Interessant ist auf jeden Fall, dass jetzt plötzlich wieder Lukaschenko im Spiel auftaucht, der ja eigentlich seit seiner Ablehnung einer aktiveren Rolle Weißrusslands im Krieg gegen die Ukraine mehr oder weniger unbeteiligt an der Seitenlinie steht. Seine Vermittlerrolle kam für mich doch eher überraschend, aber aus Putins Sicht vermutlich willkommen – sehr lange hat Putin ja die Eskapaden von Prigoschin gedeckt und die Wagner-Truppen auch dringend gebraucht, sei es in Syrien, Mali oder in der Ukraine. Wagner konnte dahin gehen, wo die russische Armee nicht eingreifen konnte oder sollte. Vermutlich hat deshalb Putin seinen großen Worten bezüglich der Behandlung der Verräter da keine Taten folgen lassen, weil er nach der ersten Panik erkannt hat, dass ein Deal mit Prigoschin auf lange Sicht die bessere Idee ist.

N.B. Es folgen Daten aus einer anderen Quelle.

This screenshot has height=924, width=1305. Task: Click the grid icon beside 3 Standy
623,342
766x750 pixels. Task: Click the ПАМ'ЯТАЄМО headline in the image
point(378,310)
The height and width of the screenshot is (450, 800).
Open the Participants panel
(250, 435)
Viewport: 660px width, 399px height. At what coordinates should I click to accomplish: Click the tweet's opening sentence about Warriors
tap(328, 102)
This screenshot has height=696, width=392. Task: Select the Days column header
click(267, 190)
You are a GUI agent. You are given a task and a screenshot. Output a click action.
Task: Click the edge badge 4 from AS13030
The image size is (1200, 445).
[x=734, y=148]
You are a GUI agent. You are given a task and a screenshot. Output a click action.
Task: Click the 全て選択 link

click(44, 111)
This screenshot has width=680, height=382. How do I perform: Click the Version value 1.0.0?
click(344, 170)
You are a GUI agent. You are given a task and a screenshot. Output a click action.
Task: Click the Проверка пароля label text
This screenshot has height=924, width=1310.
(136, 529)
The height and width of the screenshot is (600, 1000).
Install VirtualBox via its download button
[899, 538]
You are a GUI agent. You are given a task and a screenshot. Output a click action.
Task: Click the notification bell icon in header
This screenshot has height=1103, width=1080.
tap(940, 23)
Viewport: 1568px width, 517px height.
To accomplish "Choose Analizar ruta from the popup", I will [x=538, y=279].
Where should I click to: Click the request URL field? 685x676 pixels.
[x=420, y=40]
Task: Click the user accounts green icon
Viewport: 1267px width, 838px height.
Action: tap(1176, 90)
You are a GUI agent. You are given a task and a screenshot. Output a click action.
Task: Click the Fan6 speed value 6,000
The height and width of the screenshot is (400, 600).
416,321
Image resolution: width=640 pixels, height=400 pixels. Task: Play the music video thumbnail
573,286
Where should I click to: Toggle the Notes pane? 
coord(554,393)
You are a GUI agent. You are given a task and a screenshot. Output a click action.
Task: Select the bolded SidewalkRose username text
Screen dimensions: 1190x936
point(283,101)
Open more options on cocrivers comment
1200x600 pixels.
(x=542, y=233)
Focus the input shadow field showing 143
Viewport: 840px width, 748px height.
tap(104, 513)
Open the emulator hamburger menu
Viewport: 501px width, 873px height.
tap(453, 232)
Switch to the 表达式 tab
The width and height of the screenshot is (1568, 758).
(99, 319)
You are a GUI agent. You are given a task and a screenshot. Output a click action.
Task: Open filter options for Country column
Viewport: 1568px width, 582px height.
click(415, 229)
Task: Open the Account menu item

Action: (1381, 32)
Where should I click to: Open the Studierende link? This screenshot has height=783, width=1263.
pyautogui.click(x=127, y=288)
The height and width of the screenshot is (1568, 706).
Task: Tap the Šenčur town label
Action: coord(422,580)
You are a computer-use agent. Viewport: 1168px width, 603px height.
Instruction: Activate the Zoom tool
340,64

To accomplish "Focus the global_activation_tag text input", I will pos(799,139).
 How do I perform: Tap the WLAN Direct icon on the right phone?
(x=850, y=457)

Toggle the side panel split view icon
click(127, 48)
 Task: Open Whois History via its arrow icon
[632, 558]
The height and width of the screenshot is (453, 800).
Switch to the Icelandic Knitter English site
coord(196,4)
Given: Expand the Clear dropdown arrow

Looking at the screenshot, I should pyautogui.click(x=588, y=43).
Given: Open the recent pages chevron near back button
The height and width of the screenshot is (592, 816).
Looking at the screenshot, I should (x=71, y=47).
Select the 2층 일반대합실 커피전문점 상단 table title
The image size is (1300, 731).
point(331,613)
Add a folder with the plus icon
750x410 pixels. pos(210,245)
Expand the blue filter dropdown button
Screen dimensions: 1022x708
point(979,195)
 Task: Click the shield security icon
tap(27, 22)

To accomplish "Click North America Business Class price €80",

Ist Putin nun angeschlagen? Götterdämmerung in Russland? Bröckelt der Koloss auf den tönernen Füßen? Hilft all das der Ukraine? Man weiß es nicht. Es bleibt viel Raum für Phantasie. Für mich ist besonders interessant zu beobachten, ob Prigoschin weiterhin die Öffentlichkeit mit seiner doch recht drastischen Kritik vor allem an der russischen Armeeführung suchen wird, und wie lange er in Weißrussland überlebt – Profi-Tipp: am besten immer im Erdgeschoss aufhalten. Und was mit den ganzen Wagner-Söldnern nun eigentlich passiert. Zumal Wagner ja auch noch andere Geschäftsbereiche hat als “wir führen Krieg für Wladimir”, aber letztlich zu großen Teilen von Staatsaufträgen gelebt hat. Da wird sich aber sicher ein Oligarch von Putins Gnaden finden, der sich da großzügig opfert um den Geschäftsbetrieb weiterzuführen.